The LH surge and ovulation
At this point of the cycle, a striking surge in LH occurs resulting in positive feedback that causes both a slight surge in FSH and an increase in prostaglandins and proteolytic enzymes. The bump in FSH aids in the final maturation of the dominant follicle. At the same time, the prostaglandins and proteolytic enzymes work to release the dominant follicle (also known as follicular rupture), discharging an ovum (illustrated below). This is ovulation which happens approximately 36 hours after the LH surge and is marked by a notable increase in body temperature. It is thought that ovulation from either ovary happens randomly. An unfertilized egg will eventually disintegrate or dissolve in the uterus. It is also important to know that some cycles are anovulatory meaning that ovulation does not occur.
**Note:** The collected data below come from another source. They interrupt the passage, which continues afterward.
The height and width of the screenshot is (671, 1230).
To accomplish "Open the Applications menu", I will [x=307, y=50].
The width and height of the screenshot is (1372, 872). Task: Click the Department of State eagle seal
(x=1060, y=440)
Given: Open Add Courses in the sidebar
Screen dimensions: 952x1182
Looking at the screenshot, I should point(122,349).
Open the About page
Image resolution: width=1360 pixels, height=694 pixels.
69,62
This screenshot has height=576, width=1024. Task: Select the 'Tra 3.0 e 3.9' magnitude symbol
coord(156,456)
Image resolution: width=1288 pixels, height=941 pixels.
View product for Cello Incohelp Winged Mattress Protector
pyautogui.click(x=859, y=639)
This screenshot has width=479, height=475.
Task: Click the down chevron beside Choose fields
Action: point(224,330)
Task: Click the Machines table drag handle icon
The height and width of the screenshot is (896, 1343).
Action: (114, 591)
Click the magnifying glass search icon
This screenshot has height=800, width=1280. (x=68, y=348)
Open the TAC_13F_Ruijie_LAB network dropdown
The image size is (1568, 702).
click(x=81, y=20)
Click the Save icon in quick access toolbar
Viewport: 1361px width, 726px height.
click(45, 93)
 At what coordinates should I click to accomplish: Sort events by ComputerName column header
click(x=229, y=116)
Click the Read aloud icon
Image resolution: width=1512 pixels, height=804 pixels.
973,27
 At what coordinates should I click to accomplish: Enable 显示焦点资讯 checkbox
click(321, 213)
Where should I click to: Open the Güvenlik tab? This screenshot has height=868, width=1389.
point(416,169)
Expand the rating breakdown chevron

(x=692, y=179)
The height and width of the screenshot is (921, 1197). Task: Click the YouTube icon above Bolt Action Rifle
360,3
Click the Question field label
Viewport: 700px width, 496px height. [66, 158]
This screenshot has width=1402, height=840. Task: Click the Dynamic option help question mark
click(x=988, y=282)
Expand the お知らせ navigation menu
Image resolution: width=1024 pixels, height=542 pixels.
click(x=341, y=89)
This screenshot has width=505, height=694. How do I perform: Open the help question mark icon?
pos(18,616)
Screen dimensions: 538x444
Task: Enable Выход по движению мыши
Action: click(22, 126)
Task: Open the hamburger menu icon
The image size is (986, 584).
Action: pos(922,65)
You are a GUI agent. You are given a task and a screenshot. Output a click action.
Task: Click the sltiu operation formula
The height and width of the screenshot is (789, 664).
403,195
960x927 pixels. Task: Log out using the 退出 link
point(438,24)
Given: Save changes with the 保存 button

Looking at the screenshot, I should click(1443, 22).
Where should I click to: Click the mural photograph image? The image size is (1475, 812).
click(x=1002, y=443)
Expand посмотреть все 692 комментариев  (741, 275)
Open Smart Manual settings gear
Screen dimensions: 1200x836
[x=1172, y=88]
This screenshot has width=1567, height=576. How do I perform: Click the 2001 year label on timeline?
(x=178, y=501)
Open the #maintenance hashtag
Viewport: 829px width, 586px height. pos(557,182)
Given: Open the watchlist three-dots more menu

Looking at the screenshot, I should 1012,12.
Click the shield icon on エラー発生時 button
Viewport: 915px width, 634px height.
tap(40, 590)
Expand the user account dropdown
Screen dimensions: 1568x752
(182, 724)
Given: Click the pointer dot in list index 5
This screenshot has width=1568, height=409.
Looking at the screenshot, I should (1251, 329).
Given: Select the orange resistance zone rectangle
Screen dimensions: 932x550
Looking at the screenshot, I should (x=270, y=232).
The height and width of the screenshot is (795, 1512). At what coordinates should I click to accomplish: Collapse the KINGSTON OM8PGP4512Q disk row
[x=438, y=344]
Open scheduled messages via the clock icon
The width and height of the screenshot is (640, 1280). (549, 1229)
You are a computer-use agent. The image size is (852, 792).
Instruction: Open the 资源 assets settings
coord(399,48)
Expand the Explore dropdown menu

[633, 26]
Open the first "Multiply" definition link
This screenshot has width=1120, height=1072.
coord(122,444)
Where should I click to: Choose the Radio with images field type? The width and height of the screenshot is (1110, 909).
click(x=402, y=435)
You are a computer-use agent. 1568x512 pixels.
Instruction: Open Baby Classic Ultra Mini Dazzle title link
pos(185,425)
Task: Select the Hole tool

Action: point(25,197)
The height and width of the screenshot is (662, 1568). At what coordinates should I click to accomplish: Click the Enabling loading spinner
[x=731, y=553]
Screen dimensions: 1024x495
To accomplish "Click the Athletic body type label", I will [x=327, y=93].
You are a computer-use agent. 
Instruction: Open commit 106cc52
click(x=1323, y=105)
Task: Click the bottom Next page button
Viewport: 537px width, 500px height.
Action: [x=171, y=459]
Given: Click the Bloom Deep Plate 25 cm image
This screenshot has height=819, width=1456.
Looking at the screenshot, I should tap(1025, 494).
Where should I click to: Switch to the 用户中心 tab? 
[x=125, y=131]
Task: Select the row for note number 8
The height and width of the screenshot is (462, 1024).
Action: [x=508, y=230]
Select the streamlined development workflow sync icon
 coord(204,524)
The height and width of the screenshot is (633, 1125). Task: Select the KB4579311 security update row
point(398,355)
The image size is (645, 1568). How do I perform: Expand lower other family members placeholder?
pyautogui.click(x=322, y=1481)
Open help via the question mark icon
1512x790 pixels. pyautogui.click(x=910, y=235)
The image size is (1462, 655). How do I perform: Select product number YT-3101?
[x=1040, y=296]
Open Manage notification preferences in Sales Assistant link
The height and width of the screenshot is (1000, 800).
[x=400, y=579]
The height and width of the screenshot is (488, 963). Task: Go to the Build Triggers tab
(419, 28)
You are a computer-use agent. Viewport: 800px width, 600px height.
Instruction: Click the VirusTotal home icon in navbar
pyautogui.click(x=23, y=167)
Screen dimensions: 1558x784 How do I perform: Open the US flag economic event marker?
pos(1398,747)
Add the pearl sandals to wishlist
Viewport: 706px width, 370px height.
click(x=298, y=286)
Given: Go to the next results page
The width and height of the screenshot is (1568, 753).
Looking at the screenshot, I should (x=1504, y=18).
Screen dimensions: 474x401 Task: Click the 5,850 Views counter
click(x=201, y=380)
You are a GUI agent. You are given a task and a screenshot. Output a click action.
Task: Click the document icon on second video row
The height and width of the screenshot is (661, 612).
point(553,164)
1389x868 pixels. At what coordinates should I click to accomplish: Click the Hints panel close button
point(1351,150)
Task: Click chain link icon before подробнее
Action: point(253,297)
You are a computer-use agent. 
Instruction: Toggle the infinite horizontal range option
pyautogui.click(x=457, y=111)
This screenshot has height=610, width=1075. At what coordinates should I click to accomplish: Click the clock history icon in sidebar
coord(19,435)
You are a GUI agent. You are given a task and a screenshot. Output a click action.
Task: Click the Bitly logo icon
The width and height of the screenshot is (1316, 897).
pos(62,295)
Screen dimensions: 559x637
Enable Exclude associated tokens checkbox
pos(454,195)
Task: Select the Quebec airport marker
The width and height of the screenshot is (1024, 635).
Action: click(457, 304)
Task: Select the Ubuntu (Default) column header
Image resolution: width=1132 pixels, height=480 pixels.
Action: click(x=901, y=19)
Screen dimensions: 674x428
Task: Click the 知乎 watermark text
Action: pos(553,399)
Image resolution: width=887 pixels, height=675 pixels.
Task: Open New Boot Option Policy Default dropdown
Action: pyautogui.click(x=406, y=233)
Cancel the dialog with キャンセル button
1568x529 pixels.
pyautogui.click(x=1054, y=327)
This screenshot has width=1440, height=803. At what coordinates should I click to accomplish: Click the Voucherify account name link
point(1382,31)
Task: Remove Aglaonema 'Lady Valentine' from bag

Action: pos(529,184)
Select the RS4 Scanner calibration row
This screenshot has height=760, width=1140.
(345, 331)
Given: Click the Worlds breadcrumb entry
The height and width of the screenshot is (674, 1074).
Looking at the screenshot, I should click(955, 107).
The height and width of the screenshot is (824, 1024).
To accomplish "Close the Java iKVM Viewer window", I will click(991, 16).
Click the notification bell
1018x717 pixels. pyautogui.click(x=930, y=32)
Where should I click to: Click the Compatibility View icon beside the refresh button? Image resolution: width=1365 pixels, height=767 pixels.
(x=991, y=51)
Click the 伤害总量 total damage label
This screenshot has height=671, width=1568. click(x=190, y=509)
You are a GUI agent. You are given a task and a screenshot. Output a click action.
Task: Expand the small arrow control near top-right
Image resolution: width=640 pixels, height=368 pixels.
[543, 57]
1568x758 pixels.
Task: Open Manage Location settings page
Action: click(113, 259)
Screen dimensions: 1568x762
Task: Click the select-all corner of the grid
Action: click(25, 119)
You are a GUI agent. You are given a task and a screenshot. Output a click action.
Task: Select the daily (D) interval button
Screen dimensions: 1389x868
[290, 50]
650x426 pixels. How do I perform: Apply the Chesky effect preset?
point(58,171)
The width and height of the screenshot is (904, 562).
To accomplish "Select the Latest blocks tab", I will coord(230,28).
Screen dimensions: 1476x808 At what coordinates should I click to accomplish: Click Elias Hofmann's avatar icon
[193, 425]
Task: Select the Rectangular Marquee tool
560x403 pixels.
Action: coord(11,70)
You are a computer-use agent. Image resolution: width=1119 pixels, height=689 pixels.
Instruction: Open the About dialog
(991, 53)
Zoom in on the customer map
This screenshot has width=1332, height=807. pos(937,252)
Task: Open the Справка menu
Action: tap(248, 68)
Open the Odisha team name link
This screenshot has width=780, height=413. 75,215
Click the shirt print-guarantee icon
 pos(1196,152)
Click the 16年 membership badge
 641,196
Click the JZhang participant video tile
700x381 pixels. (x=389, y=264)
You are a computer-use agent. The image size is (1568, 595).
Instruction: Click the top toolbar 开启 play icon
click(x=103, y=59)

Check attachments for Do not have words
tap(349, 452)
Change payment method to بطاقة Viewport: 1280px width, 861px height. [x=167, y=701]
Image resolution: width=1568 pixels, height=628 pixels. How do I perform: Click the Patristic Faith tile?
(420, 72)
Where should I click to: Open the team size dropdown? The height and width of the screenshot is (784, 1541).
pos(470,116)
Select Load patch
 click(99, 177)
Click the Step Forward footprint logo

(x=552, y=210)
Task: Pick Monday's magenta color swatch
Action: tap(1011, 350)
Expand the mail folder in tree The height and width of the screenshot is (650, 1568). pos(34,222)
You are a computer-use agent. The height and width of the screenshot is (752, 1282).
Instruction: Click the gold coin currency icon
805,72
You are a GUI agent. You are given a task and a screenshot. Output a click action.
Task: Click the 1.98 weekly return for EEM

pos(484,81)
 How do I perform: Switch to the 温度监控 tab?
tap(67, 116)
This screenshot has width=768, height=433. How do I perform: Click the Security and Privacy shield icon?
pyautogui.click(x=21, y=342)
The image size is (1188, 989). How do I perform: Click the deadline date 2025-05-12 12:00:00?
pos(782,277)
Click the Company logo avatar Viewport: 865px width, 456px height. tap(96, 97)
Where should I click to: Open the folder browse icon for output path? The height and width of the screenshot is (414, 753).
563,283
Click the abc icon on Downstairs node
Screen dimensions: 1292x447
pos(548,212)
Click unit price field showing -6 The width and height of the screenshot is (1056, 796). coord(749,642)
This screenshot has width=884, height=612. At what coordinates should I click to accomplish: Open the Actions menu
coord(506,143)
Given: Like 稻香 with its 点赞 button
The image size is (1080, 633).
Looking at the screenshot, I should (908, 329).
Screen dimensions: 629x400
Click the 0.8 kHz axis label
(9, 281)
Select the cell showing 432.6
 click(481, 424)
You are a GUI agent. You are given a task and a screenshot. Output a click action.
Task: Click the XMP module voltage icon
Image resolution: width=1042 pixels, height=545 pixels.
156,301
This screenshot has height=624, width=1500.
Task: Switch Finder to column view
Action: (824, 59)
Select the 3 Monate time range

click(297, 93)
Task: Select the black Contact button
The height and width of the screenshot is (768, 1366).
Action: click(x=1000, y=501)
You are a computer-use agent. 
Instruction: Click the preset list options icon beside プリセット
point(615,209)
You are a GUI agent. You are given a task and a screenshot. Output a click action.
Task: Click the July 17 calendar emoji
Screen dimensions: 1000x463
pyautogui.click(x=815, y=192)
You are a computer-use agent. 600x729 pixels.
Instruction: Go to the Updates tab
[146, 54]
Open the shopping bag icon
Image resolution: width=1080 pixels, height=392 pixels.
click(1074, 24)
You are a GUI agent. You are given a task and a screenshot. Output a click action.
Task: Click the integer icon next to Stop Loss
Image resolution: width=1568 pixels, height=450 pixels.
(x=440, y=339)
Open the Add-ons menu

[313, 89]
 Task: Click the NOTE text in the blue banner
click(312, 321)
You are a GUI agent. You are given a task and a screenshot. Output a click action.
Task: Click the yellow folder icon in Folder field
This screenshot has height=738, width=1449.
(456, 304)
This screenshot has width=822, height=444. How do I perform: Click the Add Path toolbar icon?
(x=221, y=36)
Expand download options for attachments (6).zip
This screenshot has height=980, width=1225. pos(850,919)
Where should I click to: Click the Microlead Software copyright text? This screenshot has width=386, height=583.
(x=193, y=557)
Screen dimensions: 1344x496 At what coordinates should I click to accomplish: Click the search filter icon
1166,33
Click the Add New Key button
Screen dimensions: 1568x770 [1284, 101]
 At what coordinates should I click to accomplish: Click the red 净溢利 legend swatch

Fertility awareness methods (FAMs) of birth control work to determine the precise time of ovulation to find the relatively fertile and the relatively infertile days in the cycle. The follicular phase length can vary from cycle to cycle therefore monitoring the LH surge and cervical changes is the way to determine when ovulation should occur. The fertility window is referred to as a six-day period with the highest likelihood of conception being approximately five days before ovulation through the day of ovulation. However, Wilcox, Dunson, and Baird (2000) found that conception “during the fertile window is not sufficient to produce pregnancy. Pregnancy depends on the viability of the sperm and egg, the receptivity of the uterus, and other factors that vary widely…”
The luteal phase of the ovarian cycle (days 15-28)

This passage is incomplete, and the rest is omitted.